Hyperthyroidism Presenting as Acute Muscular Weakness

A 25 year-old Hispanic gentleman without any significant past medical history, presented to the emergency department with a 3 hour history of sudden onset shortness of breath and acute progressive quadriparesis. He specifically denied any recent viral infection, recent travel or illicit drug use. He worked as a “chef” in a local restaurant. On initial physical examination, the patient was a slender male in moderate-to-severe respiratory distress. Blood pressure was 160/90 mmHg, heart rate 150 bpm, respiratory rate 32/minute, temperature 38.5 oC and oxygen saturation by pulse oximetry of 98%. Bilateral exophthalmos was noted and homogenous enlargement of thyroid gland palpated without tenderness. Lung examination was unremarkable despite his respiratory distress. Heart sounds were normal and no murmurs were heard. Muscle strength in the lower extremities was 0/5, and upper extremities were 2/5. Sensory system examination and deep tendon reflexes appeared within normal limits. After administration of oxygen and the initiation of an intravenous line, an electrocardiogram was obtained revealing a second degree heart block, right bundle branch block and U waves. Initial laboratory data revealed severe hypokalemia with potassium level of 1.3 mmol/L and a phosphorous of 0.7mg/dL Thyroid stimulating hormone (TSH) level was <0.01 uIU, and T4 level was 23.8 ug/dl (normal: 4.5- 12.0).
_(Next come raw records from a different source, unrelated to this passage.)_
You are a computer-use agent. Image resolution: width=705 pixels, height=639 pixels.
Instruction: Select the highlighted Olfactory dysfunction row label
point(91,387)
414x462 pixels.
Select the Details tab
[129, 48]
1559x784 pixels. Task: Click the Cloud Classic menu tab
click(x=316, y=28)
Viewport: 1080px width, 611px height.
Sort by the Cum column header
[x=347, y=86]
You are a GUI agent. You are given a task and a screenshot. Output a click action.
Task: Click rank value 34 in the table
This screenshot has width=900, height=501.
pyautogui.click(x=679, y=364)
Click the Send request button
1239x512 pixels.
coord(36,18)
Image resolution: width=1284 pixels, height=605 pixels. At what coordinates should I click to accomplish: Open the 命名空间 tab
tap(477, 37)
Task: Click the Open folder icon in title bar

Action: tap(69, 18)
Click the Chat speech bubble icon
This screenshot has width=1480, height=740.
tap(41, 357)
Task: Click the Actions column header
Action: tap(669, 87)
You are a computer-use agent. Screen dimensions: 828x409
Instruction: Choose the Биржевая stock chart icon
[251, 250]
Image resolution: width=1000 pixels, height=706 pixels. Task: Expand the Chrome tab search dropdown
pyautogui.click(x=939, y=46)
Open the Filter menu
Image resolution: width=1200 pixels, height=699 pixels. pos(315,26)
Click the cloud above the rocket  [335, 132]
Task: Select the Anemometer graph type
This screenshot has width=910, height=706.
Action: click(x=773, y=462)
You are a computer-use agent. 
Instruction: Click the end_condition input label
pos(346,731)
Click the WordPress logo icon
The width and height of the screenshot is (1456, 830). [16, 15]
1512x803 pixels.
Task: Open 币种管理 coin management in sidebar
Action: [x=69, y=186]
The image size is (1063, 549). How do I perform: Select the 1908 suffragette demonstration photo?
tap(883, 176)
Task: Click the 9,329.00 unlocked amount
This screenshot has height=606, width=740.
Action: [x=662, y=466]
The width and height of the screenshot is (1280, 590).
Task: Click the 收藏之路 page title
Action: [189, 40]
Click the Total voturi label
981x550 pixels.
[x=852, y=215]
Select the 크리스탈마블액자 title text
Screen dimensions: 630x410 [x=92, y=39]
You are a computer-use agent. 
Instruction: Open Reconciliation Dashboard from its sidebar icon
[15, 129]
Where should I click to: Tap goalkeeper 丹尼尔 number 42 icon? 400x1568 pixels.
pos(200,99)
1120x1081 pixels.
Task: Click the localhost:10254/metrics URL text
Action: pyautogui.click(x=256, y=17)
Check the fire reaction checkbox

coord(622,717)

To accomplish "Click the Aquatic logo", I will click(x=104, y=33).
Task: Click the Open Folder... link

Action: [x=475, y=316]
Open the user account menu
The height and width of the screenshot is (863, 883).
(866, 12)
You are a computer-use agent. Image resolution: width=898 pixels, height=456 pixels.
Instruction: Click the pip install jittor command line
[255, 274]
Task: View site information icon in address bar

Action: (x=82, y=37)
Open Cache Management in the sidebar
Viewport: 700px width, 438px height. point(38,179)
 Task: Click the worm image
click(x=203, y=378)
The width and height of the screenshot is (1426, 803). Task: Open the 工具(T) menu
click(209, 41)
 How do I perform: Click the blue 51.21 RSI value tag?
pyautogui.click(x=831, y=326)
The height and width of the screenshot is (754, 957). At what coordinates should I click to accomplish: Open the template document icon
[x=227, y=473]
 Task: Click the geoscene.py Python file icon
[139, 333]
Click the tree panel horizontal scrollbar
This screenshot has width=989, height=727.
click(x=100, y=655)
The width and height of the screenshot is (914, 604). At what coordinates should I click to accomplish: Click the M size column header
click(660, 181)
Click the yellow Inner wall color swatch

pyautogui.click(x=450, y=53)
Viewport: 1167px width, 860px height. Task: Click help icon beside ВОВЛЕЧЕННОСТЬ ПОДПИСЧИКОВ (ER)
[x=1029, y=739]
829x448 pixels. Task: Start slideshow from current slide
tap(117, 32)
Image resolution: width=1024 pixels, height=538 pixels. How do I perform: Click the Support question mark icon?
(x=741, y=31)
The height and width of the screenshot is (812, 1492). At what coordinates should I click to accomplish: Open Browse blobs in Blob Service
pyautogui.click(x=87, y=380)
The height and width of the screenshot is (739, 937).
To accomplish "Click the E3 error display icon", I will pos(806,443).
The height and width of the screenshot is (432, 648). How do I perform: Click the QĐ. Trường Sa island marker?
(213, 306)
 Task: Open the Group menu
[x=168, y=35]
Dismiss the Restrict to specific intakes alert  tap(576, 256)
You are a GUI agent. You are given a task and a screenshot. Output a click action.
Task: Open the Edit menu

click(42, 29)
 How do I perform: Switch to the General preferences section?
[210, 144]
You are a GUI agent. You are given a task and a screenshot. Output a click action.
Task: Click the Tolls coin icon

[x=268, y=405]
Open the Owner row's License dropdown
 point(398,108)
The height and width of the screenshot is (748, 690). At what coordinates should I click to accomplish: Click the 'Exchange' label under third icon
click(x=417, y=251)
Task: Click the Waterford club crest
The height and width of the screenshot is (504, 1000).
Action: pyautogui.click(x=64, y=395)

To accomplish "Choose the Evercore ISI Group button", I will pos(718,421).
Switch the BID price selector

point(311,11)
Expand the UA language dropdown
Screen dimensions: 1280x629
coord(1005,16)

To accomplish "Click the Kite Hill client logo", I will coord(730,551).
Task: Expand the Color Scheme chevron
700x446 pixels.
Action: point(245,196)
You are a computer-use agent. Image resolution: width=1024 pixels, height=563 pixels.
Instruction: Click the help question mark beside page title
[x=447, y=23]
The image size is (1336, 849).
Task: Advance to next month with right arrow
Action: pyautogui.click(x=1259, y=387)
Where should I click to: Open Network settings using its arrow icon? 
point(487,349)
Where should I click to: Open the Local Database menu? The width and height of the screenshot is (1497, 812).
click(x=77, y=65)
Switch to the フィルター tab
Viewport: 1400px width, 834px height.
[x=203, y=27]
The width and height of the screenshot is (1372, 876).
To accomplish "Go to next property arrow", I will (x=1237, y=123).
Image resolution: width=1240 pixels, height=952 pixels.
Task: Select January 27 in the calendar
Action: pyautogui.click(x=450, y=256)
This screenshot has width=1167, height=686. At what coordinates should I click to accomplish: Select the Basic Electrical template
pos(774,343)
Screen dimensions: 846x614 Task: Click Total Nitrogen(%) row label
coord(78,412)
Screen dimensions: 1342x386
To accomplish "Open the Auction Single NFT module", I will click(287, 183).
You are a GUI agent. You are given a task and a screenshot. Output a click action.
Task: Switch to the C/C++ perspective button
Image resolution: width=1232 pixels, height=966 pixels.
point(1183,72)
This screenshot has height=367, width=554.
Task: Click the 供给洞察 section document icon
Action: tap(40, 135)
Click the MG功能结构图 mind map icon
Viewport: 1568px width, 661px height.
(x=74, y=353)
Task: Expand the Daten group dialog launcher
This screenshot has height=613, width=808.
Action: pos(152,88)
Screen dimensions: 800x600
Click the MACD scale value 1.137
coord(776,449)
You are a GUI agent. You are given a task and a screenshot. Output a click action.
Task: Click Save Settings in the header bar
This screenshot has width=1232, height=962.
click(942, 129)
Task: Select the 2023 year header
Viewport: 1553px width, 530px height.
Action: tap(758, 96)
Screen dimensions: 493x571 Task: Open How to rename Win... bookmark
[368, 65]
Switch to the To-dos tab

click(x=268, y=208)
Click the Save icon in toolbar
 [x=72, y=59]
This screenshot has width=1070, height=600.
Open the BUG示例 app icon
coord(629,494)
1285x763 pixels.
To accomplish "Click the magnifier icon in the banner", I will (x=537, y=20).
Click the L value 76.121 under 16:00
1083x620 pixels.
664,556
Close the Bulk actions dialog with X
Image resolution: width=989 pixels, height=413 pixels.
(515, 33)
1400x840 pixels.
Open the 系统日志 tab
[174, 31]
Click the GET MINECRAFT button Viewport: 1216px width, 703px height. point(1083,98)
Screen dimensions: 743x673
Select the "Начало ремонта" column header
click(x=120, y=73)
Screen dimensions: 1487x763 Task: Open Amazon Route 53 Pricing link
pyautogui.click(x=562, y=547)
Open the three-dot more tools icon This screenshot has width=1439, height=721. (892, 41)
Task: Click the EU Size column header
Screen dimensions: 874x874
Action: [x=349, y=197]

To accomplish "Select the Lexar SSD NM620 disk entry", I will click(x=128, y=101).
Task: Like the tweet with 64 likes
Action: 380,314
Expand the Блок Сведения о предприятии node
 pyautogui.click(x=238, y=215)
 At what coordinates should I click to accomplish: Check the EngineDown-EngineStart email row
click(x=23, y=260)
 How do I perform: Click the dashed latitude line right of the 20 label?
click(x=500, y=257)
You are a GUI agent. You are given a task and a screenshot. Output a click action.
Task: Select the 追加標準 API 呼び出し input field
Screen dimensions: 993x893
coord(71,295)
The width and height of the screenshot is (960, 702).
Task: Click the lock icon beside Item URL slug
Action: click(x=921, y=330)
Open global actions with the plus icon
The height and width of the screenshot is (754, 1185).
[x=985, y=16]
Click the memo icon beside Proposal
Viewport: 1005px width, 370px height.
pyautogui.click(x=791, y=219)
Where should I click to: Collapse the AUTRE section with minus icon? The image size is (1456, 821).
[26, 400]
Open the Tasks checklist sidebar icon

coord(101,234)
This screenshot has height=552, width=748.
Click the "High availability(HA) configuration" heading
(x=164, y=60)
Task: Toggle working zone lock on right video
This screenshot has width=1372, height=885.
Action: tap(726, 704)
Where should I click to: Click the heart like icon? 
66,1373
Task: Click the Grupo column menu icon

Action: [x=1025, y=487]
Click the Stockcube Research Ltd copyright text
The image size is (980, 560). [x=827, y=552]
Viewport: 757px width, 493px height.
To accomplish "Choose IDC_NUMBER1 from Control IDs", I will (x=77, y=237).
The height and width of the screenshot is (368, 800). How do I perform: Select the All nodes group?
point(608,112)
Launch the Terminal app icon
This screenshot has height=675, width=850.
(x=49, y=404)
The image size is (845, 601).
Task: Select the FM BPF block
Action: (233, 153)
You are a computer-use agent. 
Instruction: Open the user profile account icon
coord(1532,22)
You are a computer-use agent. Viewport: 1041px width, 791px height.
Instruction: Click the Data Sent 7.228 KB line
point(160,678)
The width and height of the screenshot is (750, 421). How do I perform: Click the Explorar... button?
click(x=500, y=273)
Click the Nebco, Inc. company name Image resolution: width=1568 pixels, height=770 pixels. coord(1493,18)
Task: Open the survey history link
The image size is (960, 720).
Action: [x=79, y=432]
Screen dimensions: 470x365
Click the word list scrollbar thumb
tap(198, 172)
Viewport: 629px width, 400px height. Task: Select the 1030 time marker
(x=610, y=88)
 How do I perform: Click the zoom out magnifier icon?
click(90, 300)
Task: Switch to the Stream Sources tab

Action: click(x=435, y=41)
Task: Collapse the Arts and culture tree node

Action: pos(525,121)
A subsequent electrocardiogram revealed no further U waves few hours after potassium supplementation. The patient was started on propylthiouracil (PTU) 100mg every eight hours, propranolol 40 mg three times per day for a confirmed diagnosis of thyrotoxicosis, and was discharged home 2 days later for out patient follow up. Hypokalemic periodic paralysis may be associated with hyperthyroidism (thyrotoxicosis-periodic paralysis), especially among Asian men. The nature of relationship between hyperthyroidism and periodic paralysis is not well established, but a mutation in a potassium channel gene (R83H-KCNE3) has been identified in one man with both disorders.